По сравнению с ней, он — мальчишка. Михаилу было 20 лет, и он устроился в фирму "Крокодильчика" курьером возить деньги и документы. Как-то вышло, что к ценному имуществу Геннадий приписал и жену, так Миша стал ее личным водителем. Мальчишка с потрясающей доброй улыбкой и ямочками на щеках. Миша, у которого за душой ломаного гроша нет, зато есть сама душа... Единственный человек, которому было плевать на все ее "нужно", "надо", "обязана", "правильно". Рядом с ним она дышала полной грудью. В его объятиях был целый мир. И Список Ненавижу был спрятан в темный ящик, и Нелия Григорьевна показалась не такой уж плохой женщиной, она ведь угощала ее ягодным чаем... Ну какое ей дело было до старых обид? Она была любима и желанна, ей простили все слабости, все "ненавижу", все не могу и обманы... Лишь с ним она была честной... Самой собой. Миша же только смеялся чистым, открытым смехом и носил ее на руках, будто она — самая большая драгоценность в мире.
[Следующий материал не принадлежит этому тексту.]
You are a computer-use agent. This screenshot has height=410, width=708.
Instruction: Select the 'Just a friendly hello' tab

Каблучки цокают, а пальцы с дорогим многослойным маникюром сжимаются сильнее на лямках сумочки...
"Крокодильчик" был в бешенстве, но он ее даже не ударил, слова не сказал. И Мишу не уволил. Просто в один погожий день пропала куча денег, которые вез ее солнечный мальчик, канула в небытие, под названием "Карман Гены". Елену тошнило от страха, когда прокуренный мент со щетиной спрашивал, в каких она отношениях с Мишей. Тошнило, когда муж приказал — именно приказал! — обвинять Мишу. Разве можно так ненавидеть? Разве можно?!
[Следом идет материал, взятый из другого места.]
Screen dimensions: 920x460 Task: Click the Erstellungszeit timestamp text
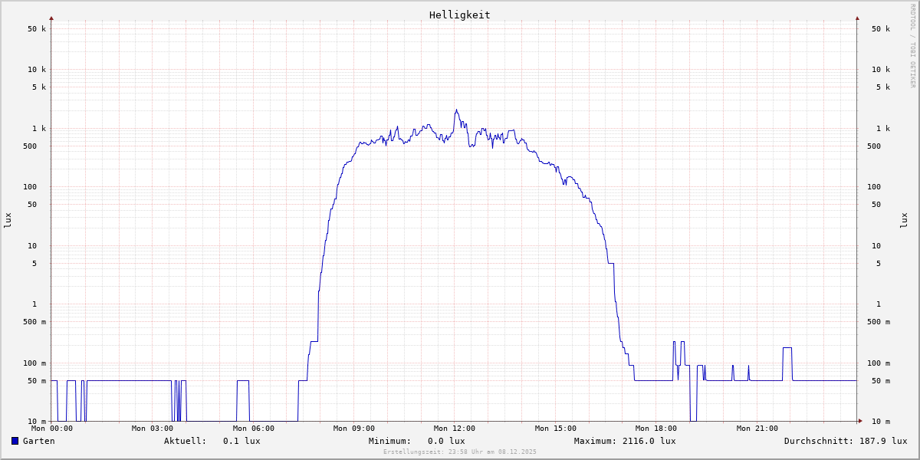tap(459, 452)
— Он был моим водителем одно время, — Слова слетели с языка легко, невозмутимо. И сколько боли в голубых глазах, такая бледность... Она ненавидела и себя, и Гену, и всех тех, кто учил ее лгать, жизнь, в которой нужны деньги и положение... А Мишу возненавидеть так и не смогла, пыталась, но стоило тому уткнулся лбом в железо перекладины и спросить:
— Ненавидишь? — Как все прошло. Он видел ее насквозь и любил ее, полную ненависти и злости, даже не сердился, понимая, что она выбирает деньги, свободу, карьеру... Она ушла, не оборачиваясь, как бежали из Содома праведники, боясь, обернувшись, стать соляными статуями. Но она бежала от света, выдирая из груди с каждым цоком каблучков собственное сердце.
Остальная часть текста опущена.